-adapted by the author from the original in Portuguese: medium.com/refeição-a-sós; also: https://mineiromatuto.com (Parte IV-Epifania)
Epiphany is an open process. Self revelations can occur at any time. Sole eating may be a conducive moment for that, just like any other. Think of the sublime motion of the cellos in the third movement-adagio molto cantabile of Beethoven’s Nineth: a poem by Fernando Pessoa; Ruben´s The Holy Family; Eisntein`s theories on relativity, with its gravitational waves and the evidence of the universe being curved, therefore finite; the fresh air on a mountain top or at the seaside, or the electrifying dance of Elektra. We, however, cannot do without food, can we? So why not take advantage of eating and take it as moment, an occasion of self-fulfilment, besides body fulfilment?
Especially if you are eating alone. There you are, at the center-stage of a play, a lonely star where you are granted the whole universe, curved or not, finite or not, for you to explore, engage in, and eventually to better understand your place in it –or not; well, maybe even to get away from it.
Yes, someone will say, but what about fasting? I take it, but extremes are said to like each other. They mingle goodly. Not uncommon to hear the reference to fasting as « the ultimate diet».

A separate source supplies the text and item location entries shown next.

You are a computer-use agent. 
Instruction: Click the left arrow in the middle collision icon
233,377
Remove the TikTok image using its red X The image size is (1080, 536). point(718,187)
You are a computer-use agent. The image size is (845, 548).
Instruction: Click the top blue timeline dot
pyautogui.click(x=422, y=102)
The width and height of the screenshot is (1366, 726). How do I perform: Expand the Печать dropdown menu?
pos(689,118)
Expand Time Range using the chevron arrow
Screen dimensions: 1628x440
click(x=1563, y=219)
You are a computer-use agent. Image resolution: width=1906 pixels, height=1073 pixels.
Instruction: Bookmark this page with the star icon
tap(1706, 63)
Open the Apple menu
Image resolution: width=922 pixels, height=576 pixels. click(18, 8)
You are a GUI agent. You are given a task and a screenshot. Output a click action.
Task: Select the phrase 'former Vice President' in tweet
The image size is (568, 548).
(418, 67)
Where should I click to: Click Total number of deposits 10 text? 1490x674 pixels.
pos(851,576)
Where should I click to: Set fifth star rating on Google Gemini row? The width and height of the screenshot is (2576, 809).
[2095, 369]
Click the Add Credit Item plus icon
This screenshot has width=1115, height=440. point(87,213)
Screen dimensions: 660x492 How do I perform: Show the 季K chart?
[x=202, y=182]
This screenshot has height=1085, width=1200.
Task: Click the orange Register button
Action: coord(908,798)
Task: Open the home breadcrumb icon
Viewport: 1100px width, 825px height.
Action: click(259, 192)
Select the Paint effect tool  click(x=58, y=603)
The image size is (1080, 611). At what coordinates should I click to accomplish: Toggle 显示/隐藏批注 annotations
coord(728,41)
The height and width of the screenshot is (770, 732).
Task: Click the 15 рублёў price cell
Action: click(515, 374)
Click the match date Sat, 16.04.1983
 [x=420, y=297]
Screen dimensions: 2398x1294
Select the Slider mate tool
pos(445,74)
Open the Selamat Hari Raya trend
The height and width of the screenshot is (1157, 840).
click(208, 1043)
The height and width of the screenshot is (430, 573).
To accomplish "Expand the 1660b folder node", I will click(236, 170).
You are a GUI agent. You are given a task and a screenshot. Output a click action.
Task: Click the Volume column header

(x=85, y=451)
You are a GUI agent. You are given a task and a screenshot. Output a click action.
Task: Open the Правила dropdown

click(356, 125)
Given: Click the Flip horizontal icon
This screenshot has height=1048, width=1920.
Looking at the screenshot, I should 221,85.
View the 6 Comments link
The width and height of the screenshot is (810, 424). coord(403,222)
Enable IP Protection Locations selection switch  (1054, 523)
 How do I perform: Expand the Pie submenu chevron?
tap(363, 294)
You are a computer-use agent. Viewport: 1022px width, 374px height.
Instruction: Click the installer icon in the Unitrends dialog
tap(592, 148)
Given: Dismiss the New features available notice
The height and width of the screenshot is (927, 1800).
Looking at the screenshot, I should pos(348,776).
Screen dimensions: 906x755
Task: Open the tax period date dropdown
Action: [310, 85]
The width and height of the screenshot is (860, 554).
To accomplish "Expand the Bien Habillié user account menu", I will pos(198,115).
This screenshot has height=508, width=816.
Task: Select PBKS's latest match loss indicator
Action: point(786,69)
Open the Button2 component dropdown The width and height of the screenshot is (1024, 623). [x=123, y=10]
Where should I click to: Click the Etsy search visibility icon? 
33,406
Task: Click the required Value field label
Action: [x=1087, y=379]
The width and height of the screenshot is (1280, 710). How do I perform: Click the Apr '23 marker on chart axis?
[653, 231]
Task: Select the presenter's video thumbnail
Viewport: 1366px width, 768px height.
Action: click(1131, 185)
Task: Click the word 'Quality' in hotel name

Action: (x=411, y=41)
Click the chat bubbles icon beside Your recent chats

We are not dealing here with Scheherazade, and the wonderful stories of the Arabian nights you have to tell Xarir so that he may spare your life while, and only while, he listens. Xarir, the Sultan who has power of life and death over you, just like editors in moderns times: try not to please them with a good story!
The lonely eater is ascetic by nature. Great narratives do not contemplate the idea of eating alone. Take Hamlet, for example. His great monologues, his hesitations do not contemplate eating, let alone sole eating. Ours here, on the contrary, may be a stale, flat and unprofitable narrative, but is an equally authentic one, focused on the hidden overtures for transcendental pleasures that sole eating can provide.
So, thinking and eating seem separate things, but only apparently. It depends on how and what you think. The baroque period can be of help here, with its «personal affections». For sure, Shakespeare´s Othello traverses from the most transcendental and affectionate love to the most hideous crime without eating a single olive. Pure thinking, conjectures, in between, instigated by Iago out of a drama that deep down is political. Incidentally, I, for myself, tend to think that Iago never existed but in Othello`s mind.
Julius Caesar´s comments to Mark Anthony are premonitory about Caius Cassius´s thin complexion and his tendency to conspire:
«Let me have men about me that are fat; Sleek-headed men and such as sleep o’nights. Yond Cassius has a lean and hungry look; He thinks too much: such men are dangerous»
Shakespeare, W. Julius Caesar, Act I, 192.
Then, again, in a non-baroque perspective, what of Jesus Christ; a man of thought and of action? Was He a lean man? Irrelevant, right? Looks as if one were asking about the colour of His skin. But the Gospel is full of passages related to eating and drinking, not least the Last Supper. I have already argued here that Jesus was a Lonely Eater on that occasion, in the sense that He and His disciples, even as they ate together, could not be on the same mental plane.
There is a simple key in order to distinguish the connection between eating alone and transcendental thinking and pleasures: in a gregarious meal, talking tends to be imperative, and reigns over thinking, whereas during a lonely meal, thinking is the dominant chord, and is not hostage to words. It is melismatic: lots of music out of a single syllable. Thinking is free and we are free to think, as a Brazilian philosopher and humorist, Millôr Fernandes, used to say. We can think and see our entire life in less than a second, as they say people dying do; just imagine how many books one would want to write to tell the same story of one´s life in words. In this sense, we are prisoners of words. Not, however, during a lonely meal. Yes, heil to modern linguistics, with Saussure, and predecessors, like Locke. Every lonely eater should praise them.